* Work to be completed: Nothing in the data should be left out, so repeat it all exactly.
Segment Start: Extracted material
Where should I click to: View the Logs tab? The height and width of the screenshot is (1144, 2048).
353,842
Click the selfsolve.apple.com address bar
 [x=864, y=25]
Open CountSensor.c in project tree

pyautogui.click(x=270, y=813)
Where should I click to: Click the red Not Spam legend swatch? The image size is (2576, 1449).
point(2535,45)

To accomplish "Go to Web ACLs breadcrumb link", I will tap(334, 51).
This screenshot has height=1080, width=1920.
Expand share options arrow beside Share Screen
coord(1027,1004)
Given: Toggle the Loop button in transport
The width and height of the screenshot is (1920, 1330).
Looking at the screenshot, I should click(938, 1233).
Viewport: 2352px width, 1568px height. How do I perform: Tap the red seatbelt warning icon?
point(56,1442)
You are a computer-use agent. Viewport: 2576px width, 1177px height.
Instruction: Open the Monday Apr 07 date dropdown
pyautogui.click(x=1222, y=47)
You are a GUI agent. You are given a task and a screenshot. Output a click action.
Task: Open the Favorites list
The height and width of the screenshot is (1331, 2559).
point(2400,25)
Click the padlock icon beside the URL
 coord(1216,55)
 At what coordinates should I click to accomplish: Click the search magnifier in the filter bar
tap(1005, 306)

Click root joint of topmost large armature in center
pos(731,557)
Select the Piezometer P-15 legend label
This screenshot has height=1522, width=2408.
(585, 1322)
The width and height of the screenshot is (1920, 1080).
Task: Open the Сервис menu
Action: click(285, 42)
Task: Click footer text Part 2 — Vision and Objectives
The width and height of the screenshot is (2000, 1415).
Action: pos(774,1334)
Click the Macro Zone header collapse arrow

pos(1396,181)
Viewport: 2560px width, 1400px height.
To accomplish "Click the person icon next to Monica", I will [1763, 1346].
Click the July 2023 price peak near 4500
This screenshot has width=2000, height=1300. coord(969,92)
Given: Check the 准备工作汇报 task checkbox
Segment End: Extracted material
* Solution:
Where should I click to: View the Logs tab? The height and width of the screenshot is (1144, 2048).
353,842
Click the selfsolve.apple.com address bar
 [x=864, y=25]
Open CountSensor.c in project tree

pyautogui.click(x=270, y=813)
Where should I click to: Click the red Not Spam legend swatch? The image size is (2576, 1449).
point(2535,45)

To accomplish "Go to Web ACLs breadcrumb link", I will tap(334, 51).
This screenshot has height=1080, width=1920.
Expand share options arrow beside Share Screen
coord(1027,1004)
Given: Toggle the Loop button in transport
The width and height of the screenshot is (1920, 1330).
Looking at the screenshot, I should click(938, 1233).
Viewport: 2352px width, 1568px height. How do I perform: Tap the red seatbelt warning icon?
point(56,1442)
You are a computer-use agent. Viewport: 2576px width, 1177px height.
Instruction: Open the Monday Apr 07 date dropdown
pyautogui.click(x=1222, y=47)
You are a GUI agent. You are given a task and a screenshot. Output a click action.
Task: Open the Favorites list
The height and width of the screenshot is (1331, 2559).
point(2400,25)
Click the padlock icon beside the URL
 coord(1216,55)
 At what coordinates should I click to accomplish: Click the search magnifier in the filter bar
tap(1005, 306)

Click root joint of topmost large armature in center
pos(731,557)
Select the Piezometer P-15 legend label
This screenshot has height=1522, width=2408.
(585, 1322)
The width and height of the screenshot is (1920, 1080).
Task: Open the Сервис menu
Action: click(285, 42)
Task: Click footer text Part 2 — Vision and Objectives
The width and height of the screenshot is (2000, 1415).
Action: pos(774,1334)
Click the Macro Zone header collapse arrow

pos(1396,181)
Viewport: 2560px width, 1400px height.
To accomplish "Click the person icon next to Monica", I will [1763, 1346].
Click the July 2023 price peak near 4500
This screenshot has width=2000, height=1300. coord(969,92)
Given: Check the 准备工作汇报 task checkbox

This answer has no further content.